>>

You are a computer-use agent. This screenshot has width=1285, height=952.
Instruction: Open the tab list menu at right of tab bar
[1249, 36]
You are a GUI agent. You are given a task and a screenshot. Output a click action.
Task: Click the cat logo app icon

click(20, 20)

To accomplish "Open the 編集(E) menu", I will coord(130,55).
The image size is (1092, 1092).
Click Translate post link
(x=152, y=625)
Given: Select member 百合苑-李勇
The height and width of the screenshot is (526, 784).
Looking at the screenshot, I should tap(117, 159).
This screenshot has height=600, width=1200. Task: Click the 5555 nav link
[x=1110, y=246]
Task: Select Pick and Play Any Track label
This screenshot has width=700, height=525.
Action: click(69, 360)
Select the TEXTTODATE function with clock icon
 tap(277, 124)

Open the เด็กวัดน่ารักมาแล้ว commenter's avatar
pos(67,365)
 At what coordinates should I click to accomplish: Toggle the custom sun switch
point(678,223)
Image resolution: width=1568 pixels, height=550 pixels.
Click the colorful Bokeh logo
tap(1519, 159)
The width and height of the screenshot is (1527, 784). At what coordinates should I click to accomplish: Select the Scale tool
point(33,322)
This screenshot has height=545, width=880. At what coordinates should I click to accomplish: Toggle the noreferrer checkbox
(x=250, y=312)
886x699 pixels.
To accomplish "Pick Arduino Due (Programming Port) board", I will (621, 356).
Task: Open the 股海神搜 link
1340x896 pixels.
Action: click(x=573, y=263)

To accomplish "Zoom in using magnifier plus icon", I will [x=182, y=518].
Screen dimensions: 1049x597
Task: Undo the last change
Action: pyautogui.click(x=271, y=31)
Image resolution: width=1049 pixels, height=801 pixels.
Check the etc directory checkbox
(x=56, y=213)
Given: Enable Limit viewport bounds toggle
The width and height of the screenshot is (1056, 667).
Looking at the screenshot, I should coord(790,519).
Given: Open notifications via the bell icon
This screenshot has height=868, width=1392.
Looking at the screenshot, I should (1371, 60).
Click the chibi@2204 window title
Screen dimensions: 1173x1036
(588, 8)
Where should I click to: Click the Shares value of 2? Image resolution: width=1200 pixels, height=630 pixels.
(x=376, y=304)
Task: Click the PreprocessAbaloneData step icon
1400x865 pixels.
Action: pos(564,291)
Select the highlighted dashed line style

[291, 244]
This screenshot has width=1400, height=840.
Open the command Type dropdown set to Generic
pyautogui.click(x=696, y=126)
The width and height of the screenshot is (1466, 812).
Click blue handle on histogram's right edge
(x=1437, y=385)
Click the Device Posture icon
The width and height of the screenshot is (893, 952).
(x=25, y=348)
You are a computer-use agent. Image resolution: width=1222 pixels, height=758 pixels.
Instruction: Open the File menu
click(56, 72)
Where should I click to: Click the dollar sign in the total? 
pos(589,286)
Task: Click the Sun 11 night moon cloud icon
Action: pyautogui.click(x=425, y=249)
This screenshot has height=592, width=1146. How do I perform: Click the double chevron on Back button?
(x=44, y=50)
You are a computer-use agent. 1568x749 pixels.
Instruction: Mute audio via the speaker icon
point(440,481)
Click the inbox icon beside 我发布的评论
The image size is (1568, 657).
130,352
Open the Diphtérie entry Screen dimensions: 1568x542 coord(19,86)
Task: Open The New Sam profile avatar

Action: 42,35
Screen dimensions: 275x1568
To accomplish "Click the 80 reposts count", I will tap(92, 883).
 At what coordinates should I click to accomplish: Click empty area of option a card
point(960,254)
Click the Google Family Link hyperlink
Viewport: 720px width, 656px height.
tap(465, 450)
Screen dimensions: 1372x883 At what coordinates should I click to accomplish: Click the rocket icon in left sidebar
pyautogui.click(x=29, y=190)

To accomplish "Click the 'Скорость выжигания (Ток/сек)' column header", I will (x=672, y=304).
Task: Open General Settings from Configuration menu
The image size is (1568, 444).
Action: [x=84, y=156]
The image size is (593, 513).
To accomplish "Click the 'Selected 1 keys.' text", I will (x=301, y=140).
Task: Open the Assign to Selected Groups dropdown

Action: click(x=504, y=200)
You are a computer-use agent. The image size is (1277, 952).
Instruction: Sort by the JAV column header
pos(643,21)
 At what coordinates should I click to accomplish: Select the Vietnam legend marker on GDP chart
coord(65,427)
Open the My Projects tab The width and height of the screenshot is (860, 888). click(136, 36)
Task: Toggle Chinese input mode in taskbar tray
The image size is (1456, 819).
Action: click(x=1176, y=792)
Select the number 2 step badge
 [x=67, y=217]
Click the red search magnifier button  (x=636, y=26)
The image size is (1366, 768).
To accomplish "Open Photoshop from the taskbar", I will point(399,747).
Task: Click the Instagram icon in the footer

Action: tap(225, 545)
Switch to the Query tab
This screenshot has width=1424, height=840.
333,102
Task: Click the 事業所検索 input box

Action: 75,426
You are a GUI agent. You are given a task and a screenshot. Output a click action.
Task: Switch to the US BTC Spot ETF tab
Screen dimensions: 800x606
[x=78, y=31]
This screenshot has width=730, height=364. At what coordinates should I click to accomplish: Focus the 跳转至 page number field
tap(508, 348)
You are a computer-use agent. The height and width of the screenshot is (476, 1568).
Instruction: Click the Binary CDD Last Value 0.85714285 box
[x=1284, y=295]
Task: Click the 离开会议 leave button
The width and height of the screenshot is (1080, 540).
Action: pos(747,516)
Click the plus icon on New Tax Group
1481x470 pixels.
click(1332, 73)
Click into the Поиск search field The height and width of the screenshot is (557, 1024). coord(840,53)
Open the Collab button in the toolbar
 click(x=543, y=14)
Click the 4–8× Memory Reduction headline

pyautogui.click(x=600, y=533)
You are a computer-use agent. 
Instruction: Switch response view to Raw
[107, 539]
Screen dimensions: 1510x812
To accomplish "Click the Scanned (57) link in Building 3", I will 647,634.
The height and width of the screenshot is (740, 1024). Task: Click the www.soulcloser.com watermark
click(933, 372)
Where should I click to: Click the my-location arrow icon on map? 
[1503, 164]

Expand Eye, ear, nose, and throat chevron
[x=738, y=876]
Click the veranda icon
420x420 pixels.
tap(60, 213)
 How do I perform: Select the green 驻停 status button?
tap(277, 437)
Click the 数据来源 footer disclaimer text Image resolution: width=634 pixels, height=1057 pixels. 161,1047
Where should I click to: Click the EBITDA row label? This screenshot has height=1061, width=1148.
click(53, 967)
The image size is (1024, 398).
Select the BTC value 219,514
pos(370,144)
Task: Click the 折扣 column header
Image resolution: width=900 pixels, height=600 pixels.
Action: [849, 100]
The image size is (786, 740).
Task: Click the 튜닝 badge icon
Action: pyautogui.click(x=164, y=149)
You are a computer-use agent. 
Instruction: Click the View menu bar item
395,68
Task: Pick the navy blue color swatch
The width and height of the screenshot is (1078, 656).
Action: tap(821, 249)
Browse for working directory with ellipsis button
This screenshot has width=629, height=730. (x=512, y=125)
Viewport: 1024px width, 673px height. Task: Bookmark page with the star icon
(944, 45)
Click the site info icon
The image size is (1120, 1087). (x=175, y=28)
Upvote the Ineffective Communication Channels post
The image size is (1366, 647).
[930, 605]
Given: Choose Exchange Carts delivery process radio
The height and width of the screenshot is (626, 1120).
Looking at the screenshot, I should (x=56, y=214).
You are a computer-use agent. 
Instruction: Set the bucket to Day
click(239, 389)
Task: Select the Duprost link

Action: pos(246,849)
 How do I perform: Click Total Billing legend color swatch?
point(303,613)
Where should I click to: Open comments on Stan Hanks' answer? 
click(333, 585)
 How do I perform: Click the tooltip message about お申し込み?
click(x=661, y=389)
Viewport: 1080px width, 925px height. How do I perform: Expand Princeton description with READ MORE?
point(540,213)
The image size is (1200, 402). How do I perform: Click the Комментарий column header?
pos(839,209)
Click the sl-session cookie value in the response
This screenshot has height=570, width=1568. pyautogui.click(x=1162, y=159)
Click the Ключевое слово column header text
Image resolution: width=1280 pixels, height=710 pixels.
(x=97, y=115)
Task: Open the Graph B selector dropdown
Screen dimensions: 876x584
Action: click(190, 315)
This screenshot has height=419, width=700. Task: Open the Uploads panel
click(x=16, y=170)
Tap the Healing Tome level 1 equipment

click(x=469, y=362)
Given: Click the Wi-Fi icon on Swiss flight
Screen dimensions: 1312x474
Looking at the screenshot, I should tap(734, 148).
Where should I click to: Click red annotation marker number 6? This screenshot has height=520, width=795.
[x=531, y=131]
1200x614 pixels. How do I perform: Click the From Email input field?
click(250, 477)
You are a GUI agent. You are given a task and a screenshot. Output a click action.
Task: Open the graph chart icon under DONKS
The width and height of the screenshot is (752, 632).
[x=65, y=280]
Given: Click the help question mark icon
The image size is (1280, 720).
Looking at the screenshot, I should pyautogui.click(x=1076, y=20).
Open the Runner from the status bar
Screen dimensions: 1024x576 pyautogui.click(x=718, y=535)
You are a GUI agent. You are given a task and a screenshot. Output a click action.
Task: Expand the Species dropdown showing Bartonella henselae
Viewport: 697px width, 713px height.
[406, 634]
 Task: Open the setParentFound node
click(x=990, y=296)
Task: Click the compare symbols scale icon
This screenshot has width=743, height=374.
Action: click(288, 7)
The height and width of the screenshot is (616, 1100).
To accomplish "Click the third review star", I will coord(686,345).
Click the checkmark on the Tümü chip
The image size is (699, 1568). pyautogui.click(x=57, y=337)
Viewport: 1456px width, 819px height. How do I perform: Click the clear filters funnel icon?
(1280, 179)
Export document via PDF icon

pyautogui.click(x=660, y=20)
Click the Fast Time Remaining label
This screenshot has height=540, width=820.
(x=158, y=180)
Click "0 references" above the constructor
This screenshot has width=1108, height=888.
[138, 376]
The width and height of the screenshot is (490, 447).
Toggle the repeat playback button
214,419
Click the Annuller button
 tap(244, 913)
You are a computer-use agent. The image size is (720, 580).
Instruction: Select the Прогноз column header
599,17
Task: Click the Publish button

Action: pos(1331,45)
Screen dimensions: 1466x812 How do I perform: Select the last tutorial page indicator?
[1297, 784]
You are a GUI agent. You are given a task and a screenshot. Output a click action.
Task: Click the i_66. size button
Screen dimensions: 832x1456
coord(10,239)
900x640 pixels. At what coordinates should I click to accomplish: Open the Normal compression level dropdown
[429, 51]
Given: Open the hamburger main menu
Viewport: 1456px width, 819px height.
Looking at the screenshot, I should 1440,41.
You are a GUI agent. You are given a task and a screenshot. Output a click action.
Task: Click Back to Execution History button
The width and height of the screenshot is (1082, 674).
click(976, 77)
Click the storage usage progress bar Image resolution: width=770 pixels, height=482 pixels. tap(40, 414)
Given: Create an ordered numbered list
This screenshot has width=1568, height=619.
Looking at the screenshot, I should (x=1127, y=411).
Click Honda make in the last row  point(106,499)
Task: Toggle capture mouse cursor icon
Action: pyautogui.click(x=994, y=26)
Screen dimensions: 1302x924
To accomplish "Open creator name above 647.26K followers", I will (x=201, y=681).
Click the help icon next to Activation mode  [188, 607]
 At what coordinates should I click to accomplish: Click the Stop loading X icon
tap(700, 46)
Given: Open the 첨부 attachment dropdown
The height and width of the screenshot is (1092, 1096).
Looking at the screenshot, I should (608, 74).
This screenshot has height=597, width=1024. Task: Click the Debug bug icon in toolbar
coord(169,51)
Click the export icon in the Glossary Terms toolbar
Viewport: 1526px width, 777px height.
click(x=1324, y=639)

<<

— Instrucciones y requisitos —
Repite tal cual las líneas de las entradas de arriba, desde el comienzo hasta la línea que contiene "(x=56, y=213)", ambas incluidas.

— Respuesta completa —
You are a computer-use agent. This screenshot has width=1285, height=952.
Instruction: Open the tab list menu at right of tab bar
[1249, 36]
You are a GUI agent. You are given a task and a screenshot. Output a click action.
Task: Click the cat logo app icon

click(20, 20)

To accomplish "Open the 編集(E) menu", I will coord(130,55).
The image size is (1092, 1092).
Click Translate post link
(x=152, y=625)
Given: Select member 百合苑-李勇
The height and width of the screenshot is (526, 784).
Looking at the screenshot, I should tap(117, 159).
This screenshot has height=600, width=1200. Task: Click the 5555 nav link
[x=1110, y=246]
Task: Select Pick and Play Any Track label
This screenshot has width=700, height=525.
Action: click(69, 360)
Select the TEXTTODATE function with clock icon
 tap(277, 124)

Open the เด็กวัดน่ารักมาแล้ว commenter's avatar
pos(67,365)
 At what coordinates should I click to accomplish: Toggle the custom sun switch
point(678,223)
Image resolution: width=1568 pixels, height=550 pixels.
Click the colorful Bokeh logo
tap(1519, 159)
The width and height of the screenshot is (1527, 784). At what coordinates should I click to accomplish: Select the Scale tool
point(33,322)
This screenshot has height=545, width=880. At what coordinates should I click to accomplish: Toggle the noreferrer checkbox
(x=250, y=312)
886x699 pixels.
To accomplish "Pick Arduino Due (Programming Port) board", I will (621, 356).
Task: Open the 股海神搜 link
1340x896 pixels.
Action: click(x=573, y=263)

To accomplish "Zoom in using magnifier plus icon", I will [x=182, y=518].
Screen dimensions: 1049x597
Task: Undo the last change
Action: pyautogui.click(x=271, y=31)
Image resolution: width=1049 pixels, height=801 pixels.
Check the etc directory checkbox
(x=56, y=213)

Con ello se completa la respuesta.